A synthetic influenza virus vaccine induces a cellular immune response that correlates with reduction in symptomatology and virus shedding in a randomized phase Ib live-virus challenge in humans

Abstract

Current influenza vaccines elicit primarily antibody-based immunity. They require yearly revaccination and cannot be manufactured until the identification of the circulating viral strain(s). These issues remain to be addressed. Here we report a phase Ib trial of a vaccine candidate (FLU-v) eliciting cellular immunity. Thirty-two males seronegative for the challenge virus by hemagglutination inhibition assay participated in this single-center, randomized, double-blind study. Volunteers received one dose of either the adjuvant alone (placebo, n=16) or FLU-v (500 μg) and the adjuvant (n=16), both in saline. Twenty-one days later, FLU-v (n=15) and placebo (n=13) volunteers were challenged with influenza virus A/Wisconsin/67/2005 (H3N2) and monitored for 7 days. Safety, tolerability, and cellular responses were assessed pre- and postvaccination. Virus shedding and clinical signs were assessed postchallenge. FLU-v was safe and well tolerated. No difference in the prevaccination FLU-v-specific gamma interferon (IFN-γ) response was seen between groups (average±the standard error of the mean [SEM] for the placebo and FLU-v, respectively, 1.4-fold±0.2-fold and 1.6-fold±0.5-fold higher than the negative-control value).
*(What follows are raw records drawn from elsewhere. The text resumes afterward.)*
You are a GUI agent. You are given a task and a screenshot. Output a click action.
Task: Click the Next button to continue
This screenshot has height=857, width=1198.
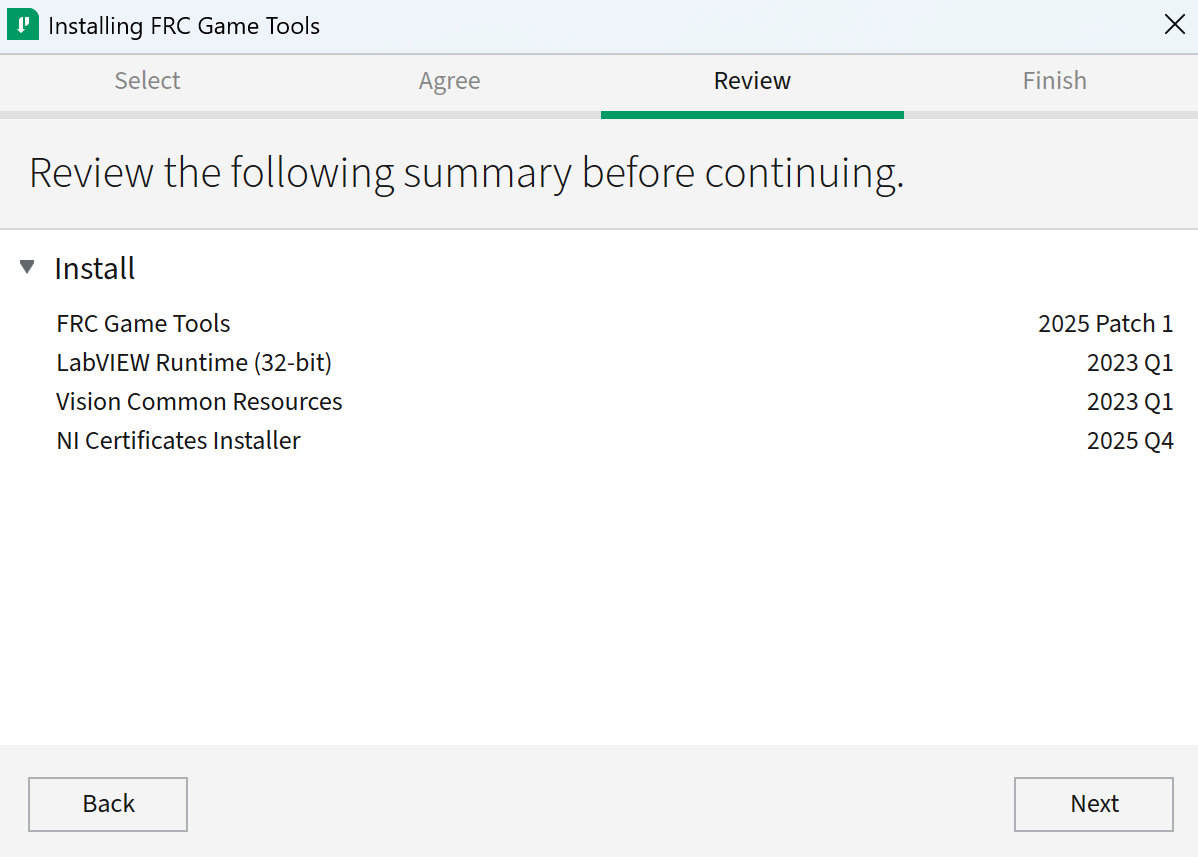point(1093,804)
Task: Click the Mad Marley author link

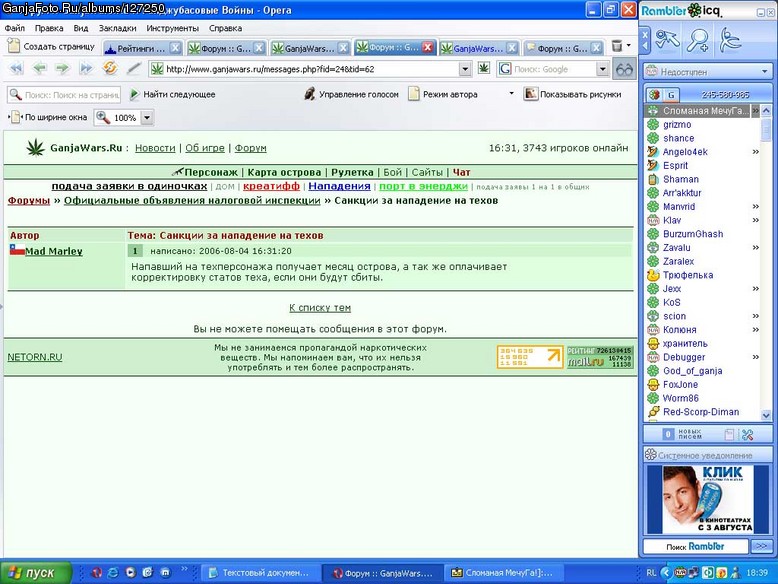Action: [54, 252]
Nineteen days postvaccination, the FLU-v group, but not the placebo group, developed FLU-v-specific IFN-γ responses (8.2-fold±3.9-fold versus 1.3- fold±0.1-fold higher than the negative-control value [average±SEM] for FLU-v versus the placebo [P=0.0005]). FLU-vspecific cellular responses also correlated with reductions in both viral titers (P=0.01) and symptom scores (P=0.02) postchallenge. Increased cellular immunity specific to FLU-v correlates with reductions in both symptom scores and virus loads.